Sunday, 10 October 2021

"Now we're short of bus drivers!"

From The Daily Mail:

The driver shortage across the UK has now spread into the bus network as public transport staff swap bus routes for work as truckers.

The wage increase promised to attract new HGV hauliers has led public transport staff to make a change, impacting the number of journey's on offer and resulting in the axing of others. Bus drivers can earn £32,500 on average, but can now earn up to £78,000 behind the wheel of a lorry instead.

Well of course, this was bound to happen. Anybody who's mastered the skill of negotiating buses through congested cities and along narrow country lanes (as well as the stress of idiot passengers and trying to stick to the timetable) will master lorry driving within a couple of days.

So then wages for bus drivers will go up a bit, and more people will train up to be bus drivers, ex-bus drivers will go back into bus driving etc.

In free markets, this sorts itself out, usually much sooner that you'd expect. And on another bright note, my assumption that the petrol queues would fizzle out after two weeks appears to have been correct. I went for 'two weeks' because that is the typical gap between visits, there is of course a wide spread.


dustybloke said...


Rich Tee said...

The free market doesn't seem to work for public transport though. Most countries subsidise it to some extent and it has a history of bankruptcy and failure. Even Amtrak is part-owned by the US government.

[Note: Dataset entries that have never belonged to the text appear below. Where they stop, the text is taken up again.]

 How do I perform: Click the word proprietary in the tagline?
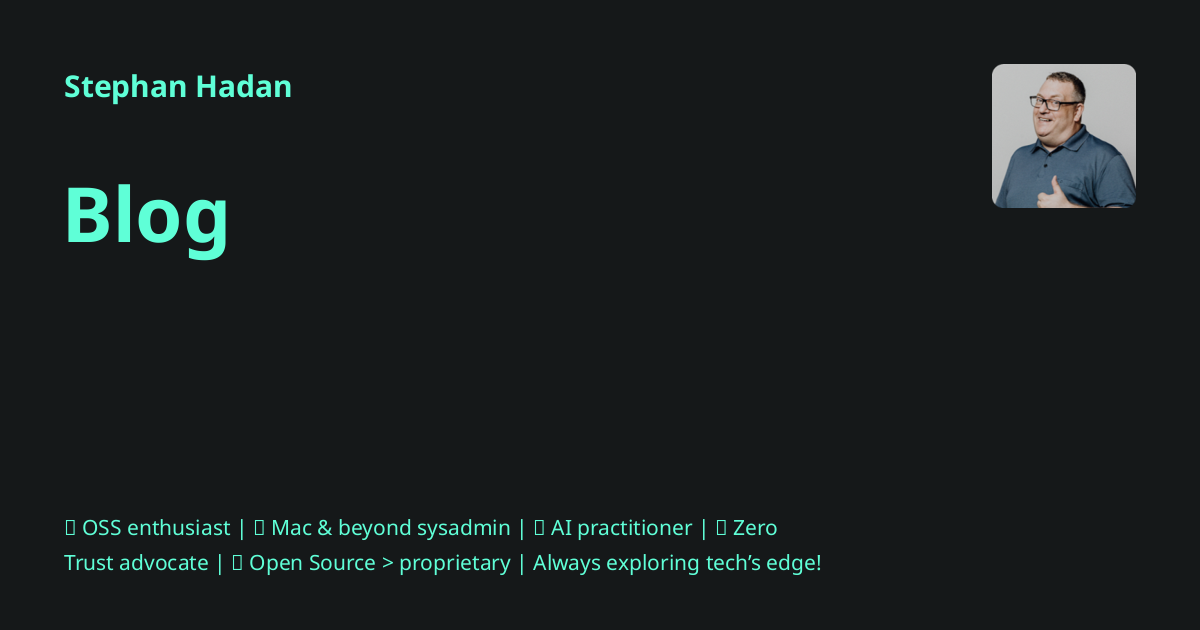click(x=455, y=564)
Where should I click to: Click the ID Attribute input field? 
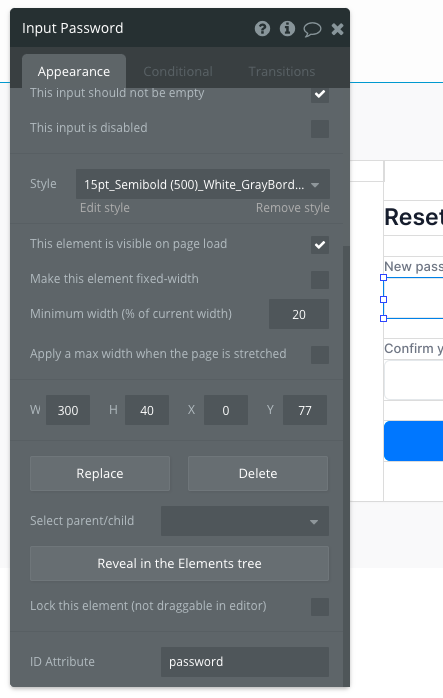[245, 662]
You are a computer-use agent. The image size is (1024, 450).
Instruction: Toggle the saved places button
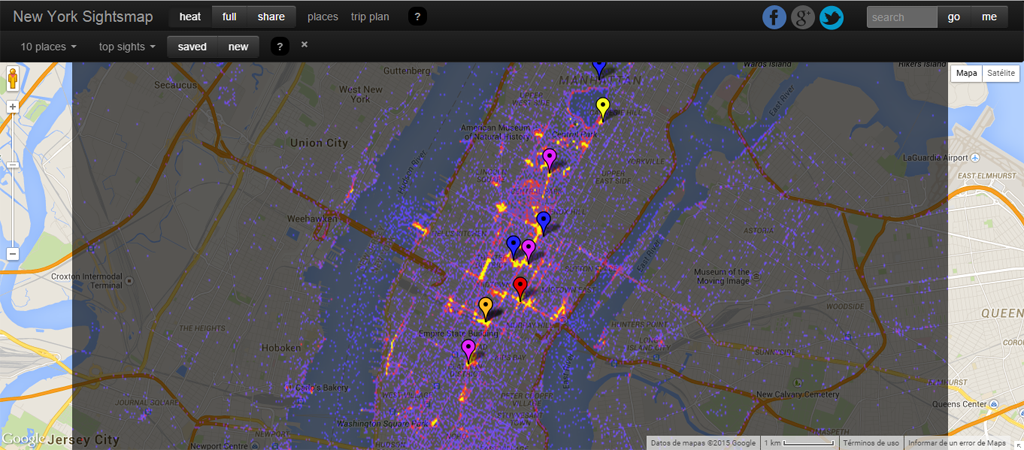pyautogui.click(x=192, y=46)
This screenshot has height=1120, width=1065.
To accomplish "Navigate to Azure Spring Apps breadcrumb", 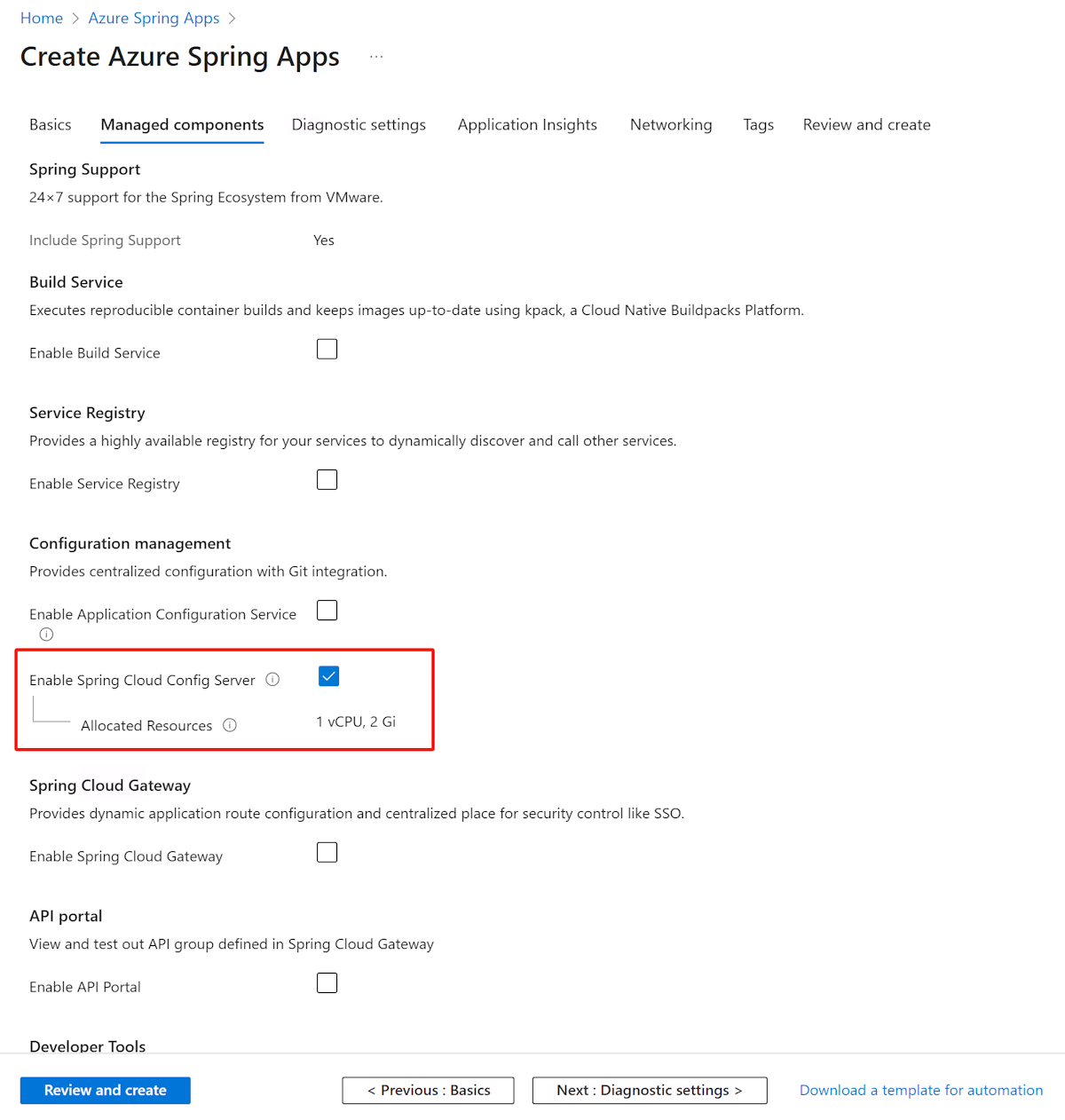I will coord(154,19).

Most of the income comes from commuters and that stream has fallen off due to home working. Now the bus companies will have to pay higher wages to drivers, which will feed back into higher fares, which are already too high for an inferior service (economic definition of inferior).

I think we will see wholesale nationalisation of public transport. Much of it is effectively nationalised already.

Bayard said...

RT, the free market doesn't work for public transport in the developed world because it is outcompeted by private transport, except for air travel, where it isn't. Carrying passengers has never been a particularly profitable business compared to carrying freight.
Governments have to decide whether they subsidise public transport as a service, or have none. Our government can never make up its mind. It was interesting that, for Margaret Thatcher, when it came to subsidising the railways, they were a business, but when they went on strike, they were a service.

Mark Wadsworth said...

DB, I am familiar with that luke-warmenist site.

RT, this is not the time or place to argue the costs (huge) and benefits (even huger, if done properly) of public transport.

The point is there is a free market in labour - and public transport have to approx. match the wages of equivalent private sector jobs.

B, good points, ta.

Matt said...

Bus to town for me is £3.20 so if I had to go with the missus it'd be £6.40 - can you guess what a taxi costs? Plus that is door-to-door instead of walking a mile to the bus stop.

Mark Wadsworth said...

M, I guess the taxi is about £6?

Matt said...

And you would be correct. For one it makes some sense assuming you're not carrying anything large/heavy, for two you might as well get the taxi.

Robin Smith said...

Are you saying there is such a thing as a free market. Or even, that the greater part of the market is free?

That would be quite a surprise from a Georgeist high priest

Mark Wadsworth said...

M, ta.

RS, no market is 100% frictionless free. Bus drivers still have to retrain, get a certificate, pay a few quid fee etc. Those are very low barriers to entry. But that's as close to free as we can get, so it might delay the transition slightly but the end result is correct.

Lola said...

Petrol Queues/shortages. Just been on a bit of tour of the UK. Two weeks. Ipswich to Milton Keynes. Then Hope Valley. Then Greta Bridge. Back to Hunstanton and then home.
No queues at all. Sometimes no Shell V Power. So no problem. Anywhere.